## [任务说明]
请从下面的列表中摘出所有含有单词"Select"的行，原样抄录，区分大小写。

## [练习材料]
▽

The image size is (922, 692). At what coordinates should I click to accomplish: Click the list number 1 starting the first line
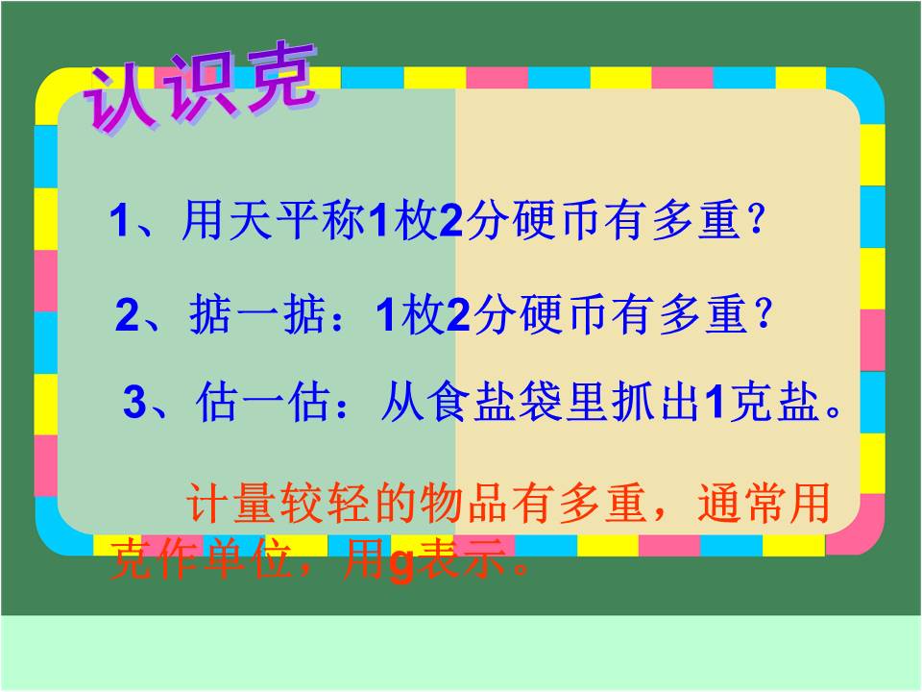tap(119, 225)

△
▽

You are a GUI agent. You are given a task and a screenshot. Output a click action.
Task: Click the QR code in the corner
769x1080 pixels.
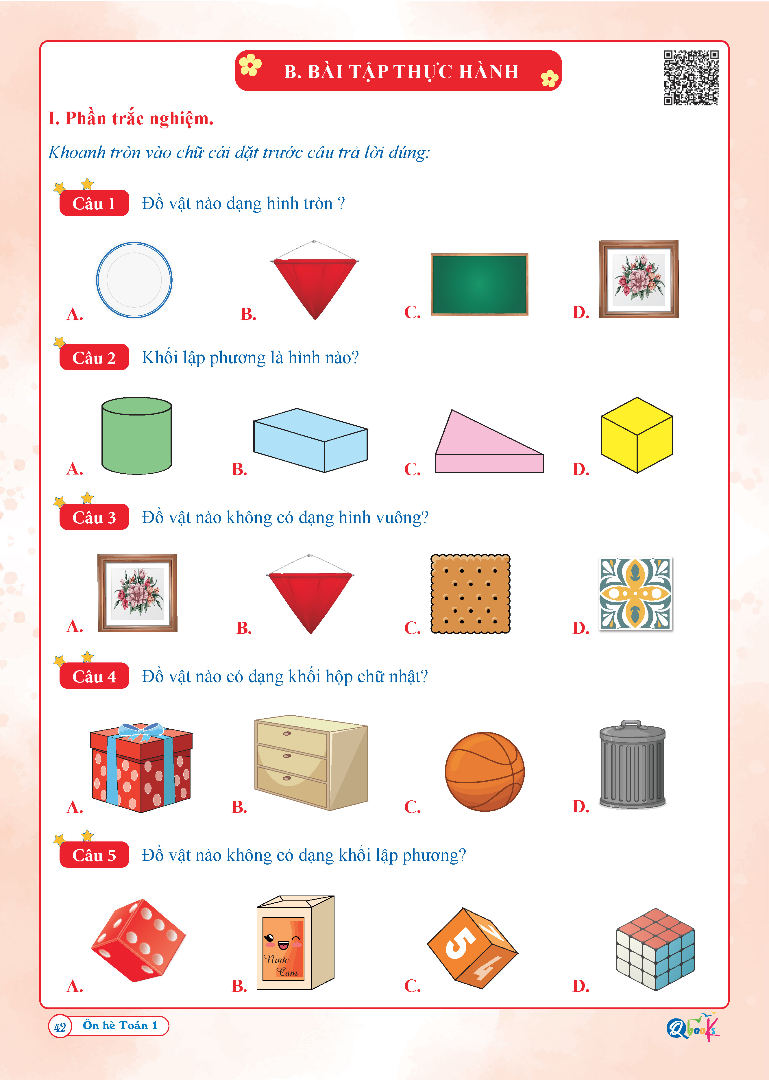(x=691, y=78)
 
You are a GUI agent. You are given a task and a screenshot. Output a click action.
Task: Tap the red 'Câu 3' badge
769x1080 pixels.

△
▽

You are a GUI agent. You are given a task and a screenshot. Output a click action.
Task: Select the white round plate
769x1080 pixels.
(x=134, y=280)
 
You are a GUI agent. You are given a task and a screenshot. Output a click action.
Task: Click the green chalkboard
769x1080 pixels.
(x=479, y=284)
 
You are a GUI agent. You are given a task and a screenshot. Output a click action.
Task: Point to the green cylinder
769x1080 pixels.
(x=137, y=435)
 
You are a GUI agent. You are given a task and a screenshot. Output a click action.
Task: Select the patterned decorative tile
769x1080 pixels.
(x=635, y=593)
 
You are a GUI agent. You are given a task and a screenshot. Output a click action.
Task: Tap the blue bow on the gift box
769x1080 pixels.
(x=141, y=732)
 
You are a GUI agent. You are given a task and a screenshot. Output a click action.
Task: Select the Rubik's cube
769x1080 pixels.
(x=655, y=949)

△

## [参考答案]
Task: Select the white round plate
Task: Select the patterned decorative tile
Task: Select the Rubik's cube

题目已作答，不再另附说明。